Morris, the competition’s organiser, advises the concert’s patron, Esther, of the situation, and she is appalled. Jewish and a Holocaust survivor, she can’t believe that a fellow Jew living in the homeland of the Jewish people, would even consider playing a work by a German composer who was a renowned anti-semite.Esther insists on confronting him in the hope that she  can make him change his mind.

What is driving Ya’Akov to want to play Wagner? Will Esther be able to change his mind? Will the competition final go ahead? What would the reaction be in Tel Aviv if such a heresy was to be committed? These are some of the questions that we, the audience, want  the play to answer.It’s an intriguing scenario, and the play, mainly, fulfills its promise. It’s a classic, compelling battle of wills narrative. It’s a tug of war between the generations; the older generation refusing to let go of the horrors of the past and wanting these horrors embedded in our conscience, and the young generation wanting to let go of the past, and have a more open, accommodating way of looking at the world.

Moira Blumenthal’s production serves the play well. Hugh O’Connor’s period set and costume design and Mic Gruchy’s video design – the production had a significant multi=media component- worked well.
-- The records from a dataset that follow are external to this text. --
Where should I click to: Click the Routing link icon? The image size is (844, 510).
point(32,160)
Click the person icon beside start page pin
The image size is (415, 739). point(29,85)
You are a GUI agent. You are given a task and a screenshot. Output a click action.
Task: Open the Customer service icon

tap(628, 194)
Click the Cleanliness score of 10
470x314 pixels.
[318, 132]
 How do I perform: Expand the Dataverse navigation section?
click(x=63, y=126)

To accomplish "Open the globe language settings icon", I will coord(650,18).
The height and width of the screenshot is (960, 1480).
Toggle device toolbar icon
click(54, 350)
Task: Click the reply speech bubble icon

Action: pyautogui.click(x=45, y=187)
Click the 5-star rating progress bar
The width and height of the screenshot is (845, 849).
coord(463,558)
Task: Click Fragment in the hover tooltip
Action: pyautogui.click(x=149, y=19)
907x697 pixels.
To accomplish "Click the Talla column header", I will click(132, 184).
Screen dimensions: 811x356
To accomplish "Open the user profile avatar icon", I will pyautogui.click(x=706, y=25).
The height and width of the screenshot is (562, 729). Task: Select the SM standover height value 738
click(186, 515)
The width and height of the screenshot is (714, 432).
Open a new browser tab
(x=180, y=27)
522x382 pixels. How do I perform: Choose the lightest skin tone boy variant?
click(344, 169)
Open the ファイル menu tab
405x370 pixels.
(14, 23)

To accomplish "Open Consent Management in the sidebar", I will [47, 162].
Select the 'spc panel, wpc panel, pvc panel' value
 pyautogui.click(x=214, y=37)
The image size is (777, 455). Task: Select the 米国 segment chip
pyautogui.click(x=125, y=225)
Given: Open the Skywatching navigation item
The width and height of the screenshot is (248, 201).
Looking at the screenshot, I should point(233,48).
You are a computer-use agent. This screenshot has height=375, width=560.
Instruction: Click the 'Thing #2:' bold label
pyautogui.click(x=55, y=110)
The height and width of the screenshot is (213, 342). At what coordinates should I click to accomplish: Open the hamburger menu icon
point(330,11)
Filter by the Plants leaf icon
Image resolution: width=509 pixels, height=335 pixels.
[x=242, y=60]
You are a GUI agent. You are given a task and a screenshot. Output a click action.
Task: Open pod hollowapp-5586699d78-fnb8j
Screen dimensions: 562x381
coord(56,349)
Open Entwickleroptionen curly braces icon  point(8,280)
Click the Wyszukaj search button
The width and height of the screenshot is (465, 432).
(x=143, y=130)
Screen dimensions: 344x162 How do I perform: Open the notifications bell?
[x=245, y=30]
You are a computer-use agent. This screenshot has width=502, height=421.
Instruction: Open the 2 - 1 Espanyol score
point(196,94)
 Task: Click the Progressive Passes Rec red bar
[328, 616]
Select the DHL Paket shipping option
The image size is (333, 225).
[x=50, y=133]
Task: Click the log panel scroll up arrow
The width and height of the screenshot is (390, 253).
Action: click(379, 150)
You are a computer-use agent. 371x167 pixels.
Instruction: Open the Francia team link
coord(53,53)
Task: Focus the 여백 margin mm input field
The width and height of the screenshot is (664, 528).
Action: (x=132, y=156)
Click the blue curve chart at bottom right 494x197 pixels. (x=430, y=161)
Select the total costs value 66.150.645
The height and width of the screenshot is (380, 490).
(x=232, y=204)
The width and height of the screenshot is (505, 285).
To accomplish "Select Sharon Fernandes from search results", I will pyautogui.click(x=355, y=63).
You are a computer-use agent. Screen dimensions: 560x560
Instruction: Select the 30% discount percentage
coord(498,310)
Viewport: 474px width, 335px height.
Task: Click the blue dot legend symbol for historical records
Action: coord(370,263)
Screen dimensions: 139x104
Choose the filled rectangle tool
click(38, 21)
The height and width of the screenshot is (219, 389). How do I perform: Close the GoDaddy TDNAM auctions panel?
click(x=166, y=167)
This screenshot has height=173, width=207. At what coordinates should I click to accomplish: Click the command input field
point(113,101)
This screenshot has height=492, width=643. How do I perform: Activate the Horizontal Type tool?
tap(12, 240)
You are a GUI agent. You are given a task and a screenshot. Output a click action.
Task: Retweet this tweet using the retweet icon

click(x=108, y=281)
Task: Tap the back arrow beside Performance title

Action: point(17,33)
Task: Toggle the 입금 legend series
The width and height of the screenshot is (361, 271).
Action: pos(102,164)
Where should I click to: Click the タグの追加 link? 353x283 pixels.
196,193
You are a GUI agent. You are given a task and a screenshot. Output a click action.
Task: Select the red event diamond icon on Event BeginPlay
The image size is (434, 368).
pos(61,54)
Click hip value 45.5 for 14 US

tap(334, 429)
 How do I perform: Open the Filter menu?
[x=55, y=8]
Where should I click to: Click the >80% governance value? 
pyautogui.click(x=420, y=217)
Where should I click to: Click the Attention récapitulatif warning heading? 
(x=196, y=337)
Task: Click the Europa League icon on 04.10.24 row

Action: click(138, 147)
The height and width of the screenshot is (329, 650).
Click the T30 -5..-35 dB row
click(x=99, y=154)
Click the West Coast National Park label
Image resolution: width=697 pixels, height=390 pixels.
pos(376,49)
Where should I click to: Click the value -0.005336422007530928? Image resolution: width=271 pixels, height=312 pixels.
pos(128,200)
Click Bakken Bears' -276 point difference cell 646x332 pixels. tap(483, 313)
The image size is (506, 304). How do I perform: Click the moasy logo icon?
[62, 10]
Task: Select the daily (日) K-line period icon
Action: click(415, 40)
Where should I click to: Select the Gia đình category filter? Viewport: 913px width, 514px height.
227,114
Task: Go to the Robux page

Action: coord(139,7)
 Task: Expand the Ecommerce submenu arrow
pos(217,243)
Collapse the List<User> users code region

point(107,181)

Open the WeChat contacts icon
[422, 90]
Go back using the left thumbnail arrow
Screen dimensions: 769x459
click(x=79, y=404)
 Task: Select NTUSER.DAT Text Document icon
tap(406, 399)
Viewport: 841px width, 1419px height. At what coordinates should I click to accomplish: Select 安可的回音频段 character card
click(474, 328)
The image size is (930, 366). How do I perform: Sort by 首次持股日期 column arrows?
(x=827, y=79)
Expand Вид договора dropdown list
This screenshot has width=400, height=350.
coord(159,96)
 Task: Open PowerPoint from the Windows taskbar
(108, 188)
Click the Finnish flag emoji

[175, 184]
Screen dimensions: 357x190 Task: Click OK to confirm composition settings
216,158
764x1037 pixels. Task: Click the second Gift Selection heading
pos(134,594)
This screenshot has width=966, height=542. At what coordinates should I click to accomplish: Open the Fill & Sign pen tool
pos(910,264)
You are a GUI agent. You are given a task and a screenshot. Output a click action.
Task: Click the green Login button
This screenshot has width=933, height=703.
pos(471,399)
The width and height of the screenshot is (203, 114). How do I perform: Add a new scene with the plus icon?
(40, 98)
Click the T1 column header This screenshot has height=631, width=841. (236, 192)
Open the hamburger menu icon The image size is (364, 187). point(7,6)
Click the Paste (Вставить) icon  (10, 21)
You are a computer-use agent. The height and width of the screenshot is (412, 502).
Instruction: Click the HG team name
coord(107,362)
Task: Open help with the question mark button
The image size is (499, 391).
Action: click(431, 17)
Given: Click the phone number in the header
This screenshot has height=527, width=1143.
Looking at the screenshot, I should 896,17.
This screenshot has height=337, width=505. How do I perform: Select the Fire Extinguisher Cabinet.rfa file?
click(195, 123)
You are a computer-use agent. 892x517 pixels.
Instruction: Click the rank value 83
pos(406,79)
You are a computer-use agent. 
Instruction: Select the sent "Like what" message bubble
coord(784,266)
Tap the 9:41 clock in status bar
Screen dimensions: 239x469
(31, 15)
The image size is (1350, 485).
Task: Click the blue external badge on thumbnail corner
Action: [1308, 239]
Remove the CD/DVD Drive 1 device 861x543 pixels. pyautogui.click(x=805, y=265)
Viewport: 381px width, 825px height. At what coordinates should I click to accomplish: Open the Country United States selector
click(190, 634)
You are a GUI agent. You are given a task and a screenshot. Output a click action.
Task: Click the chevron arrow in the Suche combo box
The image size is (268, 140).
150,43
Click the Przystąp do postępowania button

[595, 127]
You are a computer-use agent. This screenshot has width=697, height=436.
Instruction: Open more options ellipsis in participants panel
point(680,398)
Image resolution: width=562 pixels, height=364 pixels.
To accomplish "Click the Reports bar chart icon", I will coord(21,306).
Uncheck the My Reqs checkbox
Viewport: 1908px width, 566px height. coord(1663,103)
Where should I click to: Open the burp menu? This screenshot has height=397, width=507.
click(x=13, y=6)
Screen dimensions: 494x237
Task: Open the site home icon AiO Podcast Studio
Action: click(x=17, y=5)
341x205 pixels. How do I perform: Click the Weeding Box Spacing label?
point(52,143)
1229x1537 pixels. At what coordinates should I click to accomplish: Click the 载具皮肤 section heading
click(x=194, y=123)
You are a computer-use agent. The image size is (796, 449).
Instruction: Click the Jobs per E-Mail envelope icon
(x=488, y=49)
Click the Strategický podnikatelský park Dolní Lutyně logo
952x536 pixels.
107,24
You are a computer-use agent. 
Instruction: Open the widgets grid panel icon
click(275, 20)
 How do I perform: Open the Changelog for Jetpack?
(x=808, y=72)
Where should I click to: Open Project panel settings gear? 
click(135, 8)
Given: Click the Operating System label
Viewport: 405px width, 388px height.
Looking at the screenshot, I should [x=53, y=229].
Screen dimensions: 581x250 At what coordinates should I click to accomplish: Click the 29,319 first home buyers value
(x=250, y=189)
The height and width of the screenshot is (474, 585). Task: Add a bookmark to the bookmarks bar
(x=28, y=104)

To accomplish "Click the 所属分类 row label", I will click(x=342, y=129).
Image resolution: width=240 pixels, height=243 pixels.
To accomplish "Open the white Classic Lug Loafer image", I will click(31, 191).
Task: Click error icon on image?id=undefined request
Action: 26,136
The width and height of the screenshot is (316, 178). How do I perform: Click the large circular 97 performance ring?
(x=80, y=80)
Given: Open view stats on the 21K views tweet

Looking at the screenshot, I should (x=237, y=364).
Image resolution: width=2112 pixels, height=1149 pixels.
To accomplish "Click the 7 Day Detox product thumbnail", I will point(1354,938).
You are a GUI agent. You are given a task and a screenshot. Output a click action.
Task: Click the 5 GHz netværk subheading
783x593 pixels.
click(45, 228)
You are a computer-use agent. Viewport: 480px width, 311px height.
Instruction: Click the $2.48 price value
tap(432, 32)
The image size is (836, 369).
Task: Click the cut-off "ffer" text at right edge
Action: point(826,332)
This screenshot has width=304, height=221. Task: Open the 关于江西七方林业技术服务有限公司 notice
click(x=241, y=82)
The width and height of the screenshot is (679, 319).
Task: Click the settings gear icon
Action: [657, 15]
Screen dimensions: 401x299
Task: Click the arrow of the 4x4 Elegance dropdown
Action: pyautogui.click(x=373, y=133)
Annie Byron gives a very sympathetic performance as Esther, as does Benedict Wall who is compelling as the young Israeli musician who wants to make a stand and turn people’s heads around.

Two fine actors, Tim McGarry as Morris and Kate Skinner as Miri are a little under utilised in roles that fail to provide much depth.

Verdict. Victor Gordon’s play made for good drama. One just felt that it was a little marred by an ending which sees the playwright choose one side. It might have been better to let audience members work out which way they lean.